Tuchel’s selection for this tournament has been shaped by a clear idea: match the Premier League’s physicality, and then some. He has picked runners, duel-winners, players who can withstand the collisions and then explode away from them. Madueke fits that mould perfectly. He is strong, quick, and unafraid to drive at his full-back again and again.
Against Croatia, that persistence paid off. The penalty he won didn’t just change the scoreline; it released the tension of an opening game and allowed England to lean into their attacking instincts.
Another audition against Ghana
All of which makes Tuesday night against Ghana feel like more than just a second group match. With Saka still being eased back, Madueke is likely to start again. Another 90 minutes, another chance to hammer home a message: he is not just Saka’s understudy.

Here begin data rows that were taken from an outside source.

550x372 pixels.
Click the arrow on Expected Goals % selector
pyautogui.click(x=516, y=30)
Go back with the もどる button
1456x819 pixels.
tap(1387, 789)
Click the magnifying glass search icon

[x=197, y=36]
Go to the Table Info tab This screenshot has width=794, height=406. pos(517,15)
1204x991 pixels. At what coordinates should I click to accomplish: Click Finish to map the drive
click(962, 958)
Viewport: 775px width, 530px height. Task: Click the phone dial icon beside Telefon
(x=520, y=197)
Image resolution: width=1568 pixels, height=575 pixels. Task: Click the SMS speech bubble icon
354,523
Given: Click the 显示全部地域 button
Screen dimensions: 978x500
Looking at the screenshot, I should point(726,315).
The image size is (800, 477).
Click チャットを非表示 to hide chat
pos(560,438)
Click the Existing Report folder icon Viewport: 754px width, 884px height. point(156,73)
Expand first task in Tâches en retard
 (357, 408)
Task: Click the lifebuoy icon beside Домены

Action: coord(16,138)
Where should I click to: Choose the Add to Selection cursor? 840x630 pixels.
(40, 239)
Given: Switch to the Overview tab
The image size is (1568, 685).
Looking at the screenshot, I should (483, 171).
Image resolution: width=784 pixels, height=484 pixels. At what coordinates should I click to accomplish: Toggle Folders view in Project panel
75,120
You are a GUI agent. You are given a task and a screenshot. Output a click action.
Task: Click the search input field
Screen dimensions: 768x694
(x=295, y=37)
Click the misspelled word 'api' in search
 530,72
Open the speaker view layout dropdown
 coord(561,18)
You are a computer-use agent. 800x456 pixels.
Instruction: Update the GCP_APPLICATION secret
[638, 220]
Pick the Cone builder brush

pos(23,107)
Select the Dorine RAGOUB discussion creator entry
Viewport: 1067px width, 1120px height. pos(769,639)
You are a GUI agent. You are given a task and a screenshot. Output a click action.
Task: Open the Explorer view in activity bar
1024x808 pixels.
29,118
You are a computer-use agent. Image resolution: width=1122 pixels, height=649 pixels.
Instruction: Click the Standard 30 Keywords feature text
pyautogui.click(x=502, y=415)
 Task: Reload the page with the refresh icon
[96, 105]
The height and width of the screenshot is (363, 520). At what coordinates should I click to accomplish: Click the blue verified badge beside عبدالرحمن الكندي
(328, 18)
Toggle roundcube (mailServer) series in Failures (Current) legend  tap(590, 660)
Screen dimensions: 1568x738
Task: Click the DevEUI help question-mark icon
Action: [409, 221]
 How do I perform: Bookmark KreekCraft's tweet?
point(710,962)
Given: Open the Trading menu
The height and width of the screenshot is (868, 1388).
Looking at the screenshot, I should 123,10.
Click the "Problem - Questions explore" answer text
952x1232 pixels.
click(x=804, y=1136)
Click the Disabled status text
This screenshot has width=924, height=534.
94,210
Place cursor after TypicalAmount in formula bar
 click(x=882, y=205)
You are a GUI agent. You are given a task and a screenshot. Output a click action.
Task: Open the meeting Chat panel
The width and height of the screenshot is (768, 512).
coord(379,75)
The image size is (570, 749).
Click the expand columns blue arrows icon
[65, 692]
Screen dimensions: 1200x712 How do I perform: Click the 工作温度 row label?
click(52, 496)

Ghana will offer a different kind of test, more chaotic and more physical than Croatia in some areas, but the brief for Madueke will be similar. Stretch the pitch. Run beyond. Make Kane’s life easier.
If he delivers again, Tuchel’s “problem” on the right wing becomes even more intriguing. When Saka is fully fit, does the England manager revert to the established order? Or does he try, as Arteta did, to fit both of his wide “brothers” into the same side?
For now, Madueke has what every ambitious winger craves: the shirt, the trust of his manager, and another World Cup night ahead to prove he intends to keep both.